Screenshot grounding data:
——————————

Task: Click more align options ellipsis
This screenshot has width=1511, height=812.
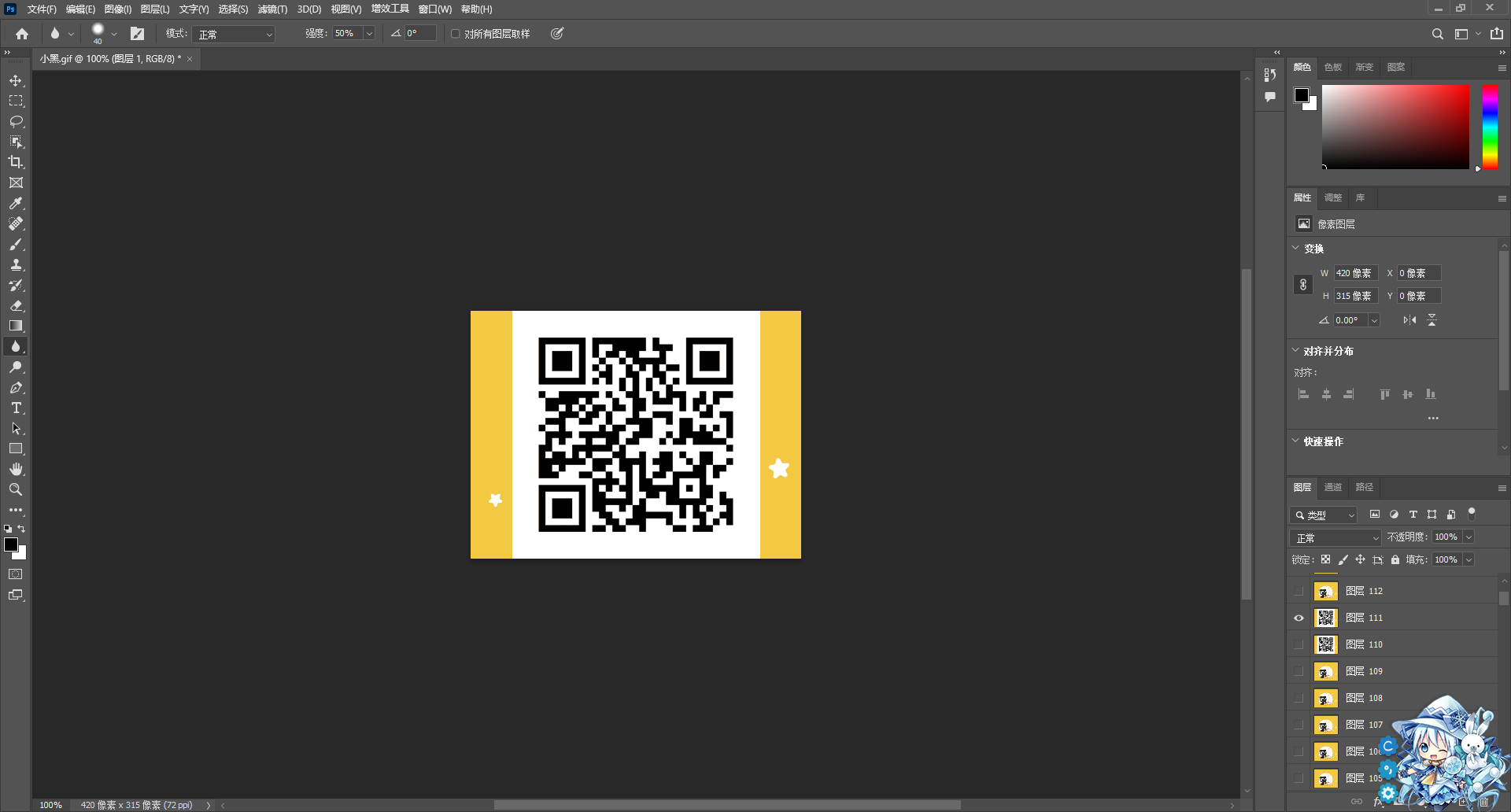Action: click(x=1433, y=418)
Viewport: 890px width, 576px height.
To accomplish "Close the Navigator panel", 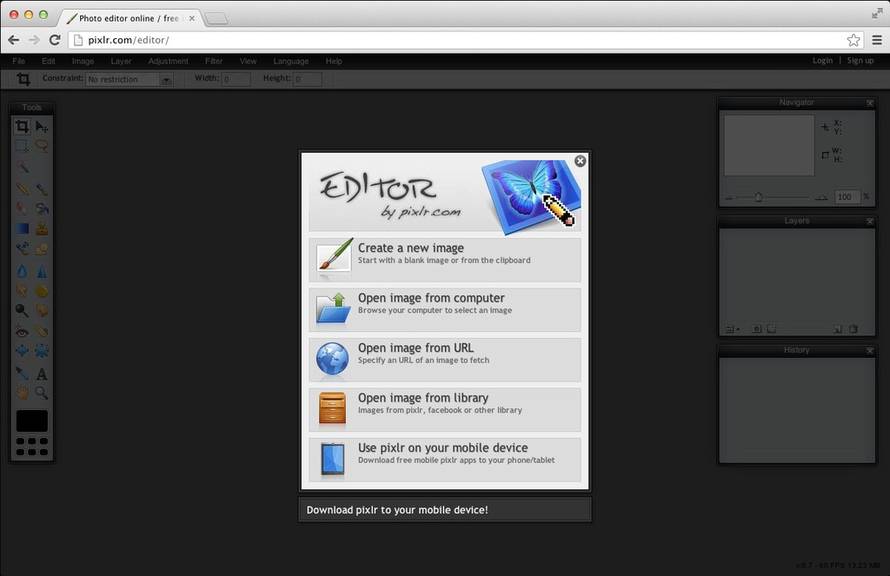I will [868, 102].
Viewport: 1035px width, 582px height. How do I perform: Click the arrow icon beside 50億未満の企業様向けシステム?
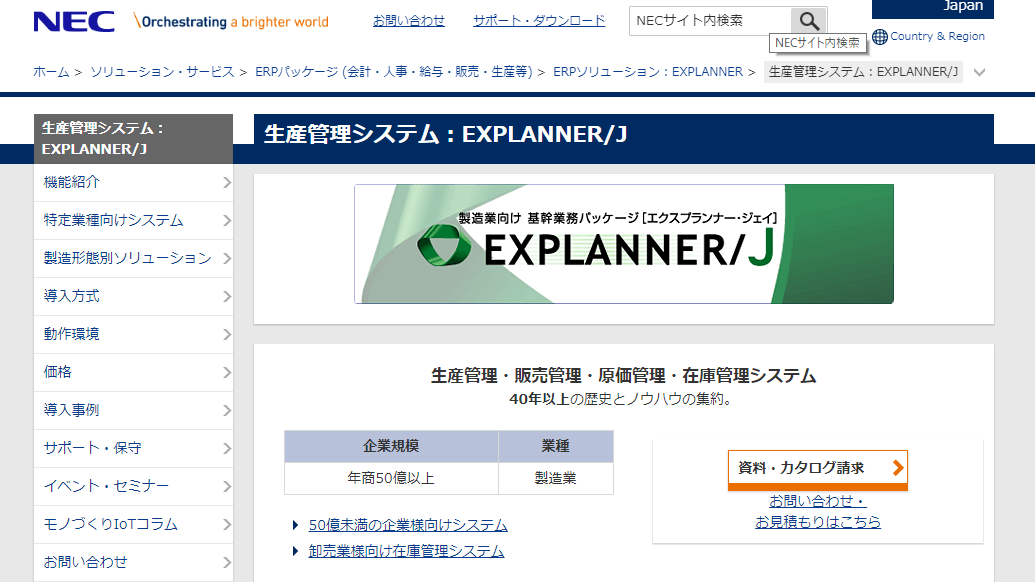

——————————

YOUR ASSIGNMENT:
Check the entries above for the word "Viewport" and copy every line where it turns up.

EXERCISE ANSWER:
Viewport: 890px width, 576px height.
Viewport: 1035px width, 582px height. How do I perform: Click the arrow icon beside 50億未満の企業様向けシステム?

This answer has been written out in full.